Sì e no: certo è un’opportunità, la strada è aperta. Quello che accadrà dipende dalle scelte dei governi. Il rischio è che si ripeta quanto avvenuto con Internet. All’inizio ne parlavano tutti in maniera entusiastica: dicevano che sarebbe stata la vera rivoluzione democratica, che l’informazione diventava finalmente accessibile a tutti. Poi, Aol e Microsoft ci hanno messo le mani sopra e sono diventati i reali custodi e arbitri dell’era del Web.
C’è però un problema di politica internazionale. Tra dieci anni la quasi totalità delle risorse petrolifere si troverà nel Medio Oriente. Quale reazione dobbiamo attenderci nel momento in cui l’Occidente dovesse dire “basta, non abbiamo più bisogno del vostro greggio”?
I paesi arabi sanno che la “festa” non durerà in eterno. I segnali sono visibili. Quando nel 1973 i produttori mediorientali hanno alzato il petrolio provocando una recessione mondiale, si sono assicurati un benessere momentaneo. Ma hanno spinto i paesi occidentali a cercare nuove risorse e a sfruttare in maniera intensiva quelli già esistenti nei propri territori. Noi oggi importiamo dell’OPEC una quota inferiore a quella di venticinque anni fa. Con la conseguenza, per questi paesi, che i proventi sono diminuiti e che ora non sono più in grado di sostenere lo stato sociale che hanno creato.
E per i paesi del Terzo Mondo che cosa cambierà?
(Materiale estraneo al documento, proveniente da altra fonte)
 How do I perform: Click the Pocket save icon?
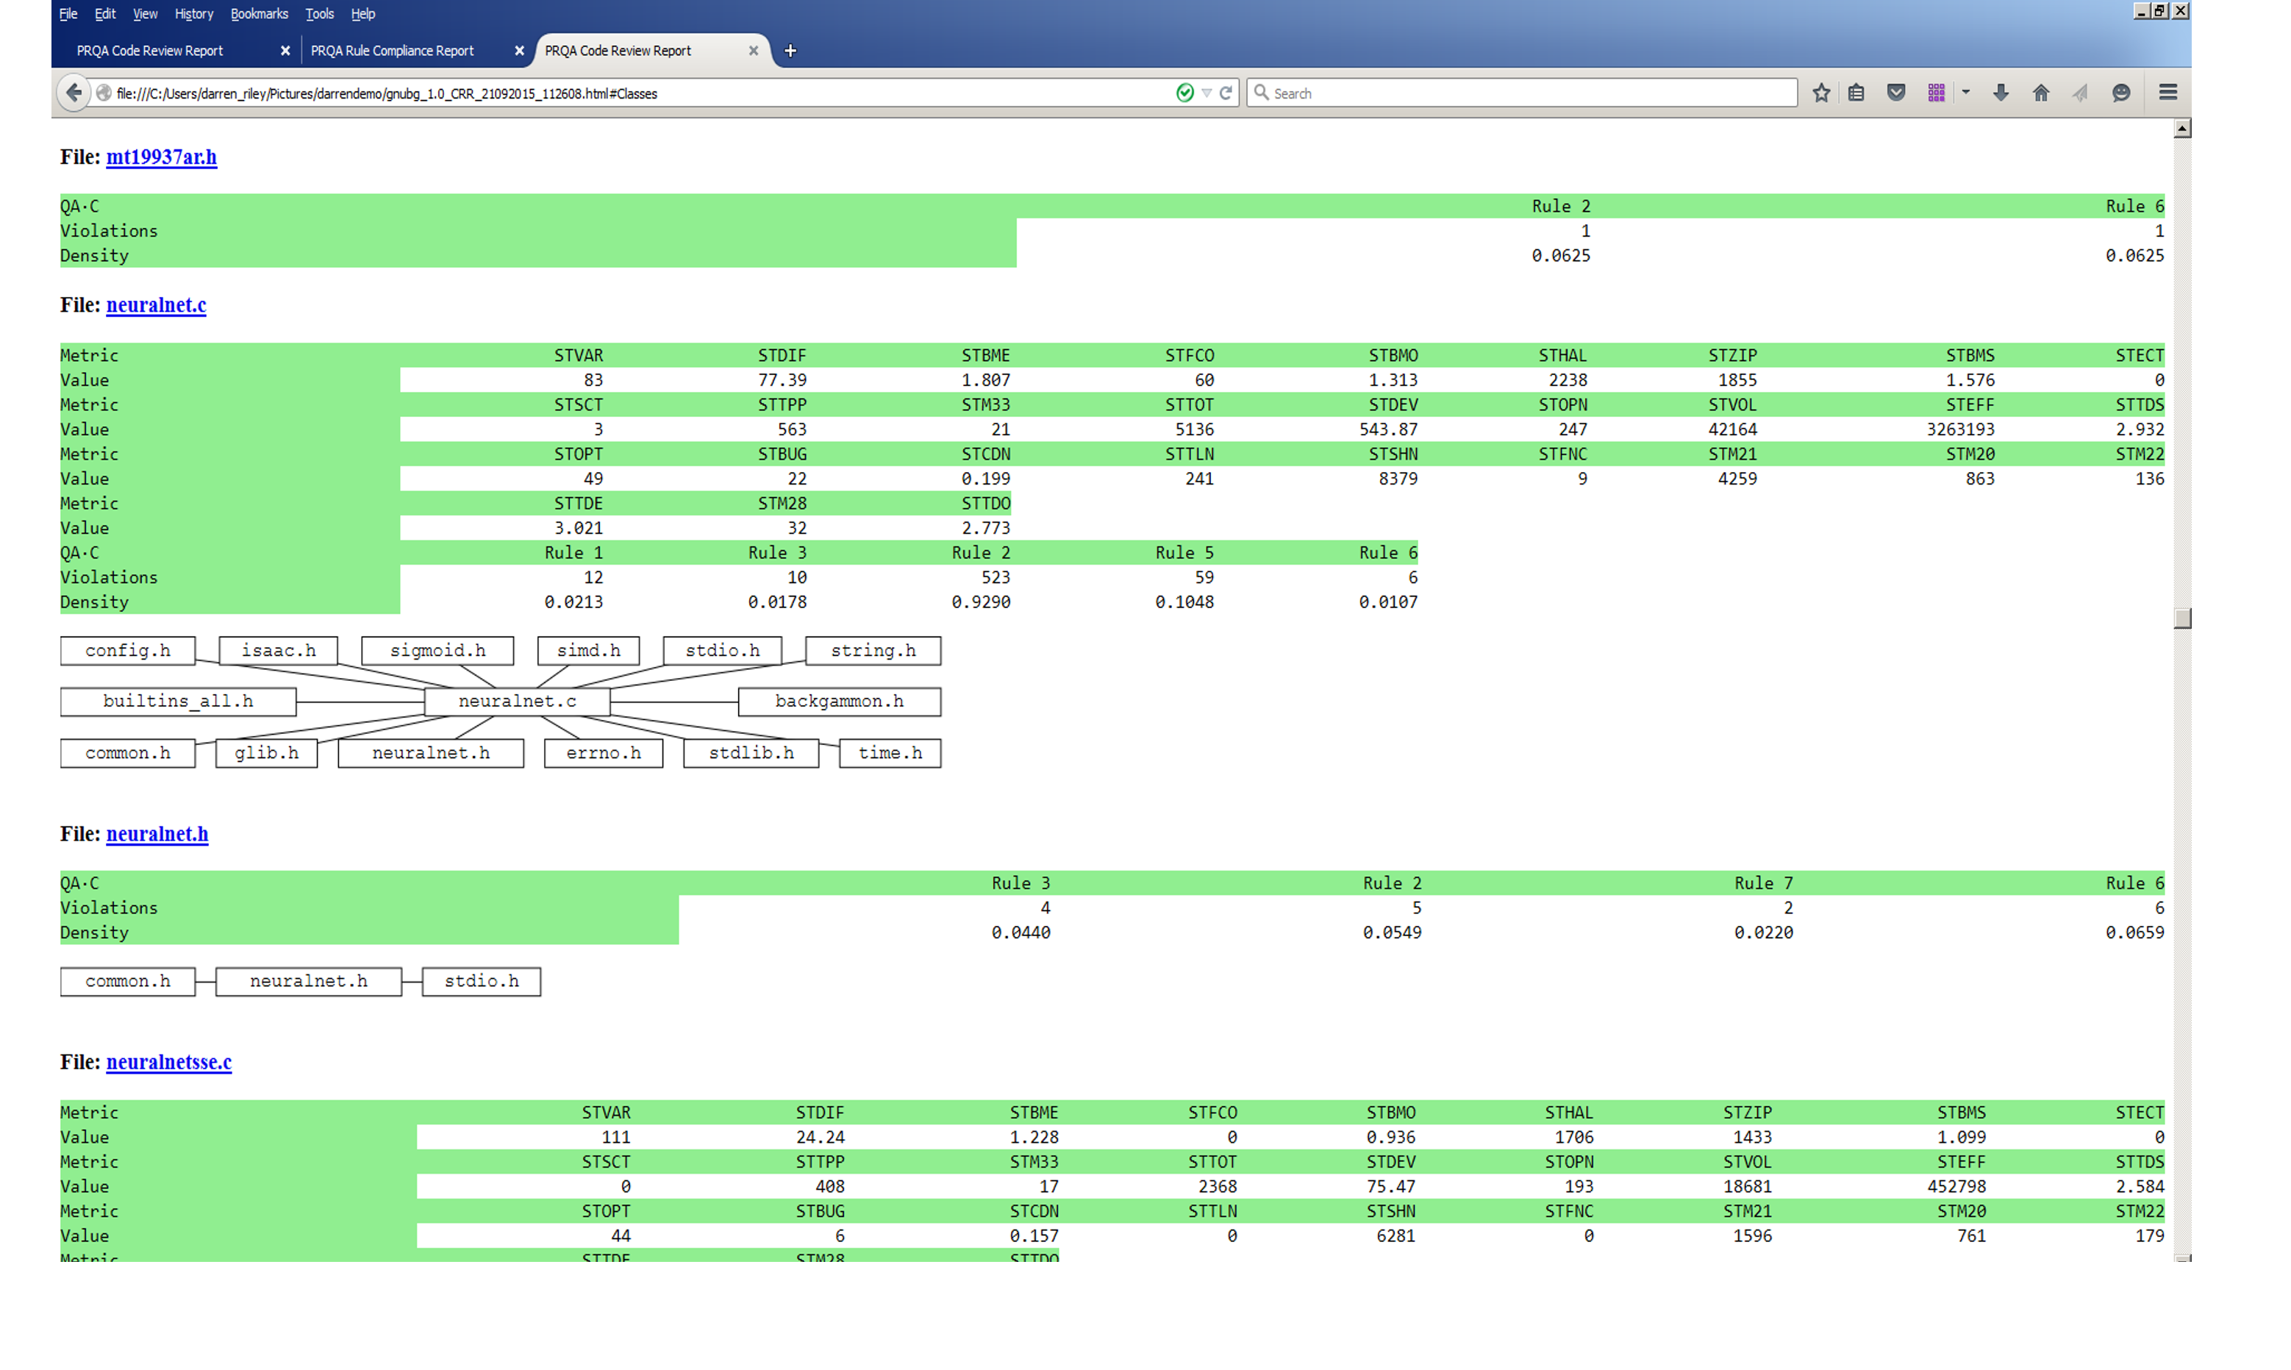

Sono quelli che hanno più da guadagnare dall’introduzione dell’economia all’idrogeno, in quanto viene tolta la maggiore causa del loro indebitamento: le nazioni in via di sviluppo sono state costrette a chiedere prestiti alle banche internazionali anzitutto per far fronte alle esigenze energetiche, in quanto non potevano sostenere l’aumento della spesa connessa con l’elevato prezzo del petrolio. E, inoltre, si offre loro la possibilità di produrre energia da soli. Immaginare un villaggio o un piccolo centro urbano connesso a una centrale locale non è utopia.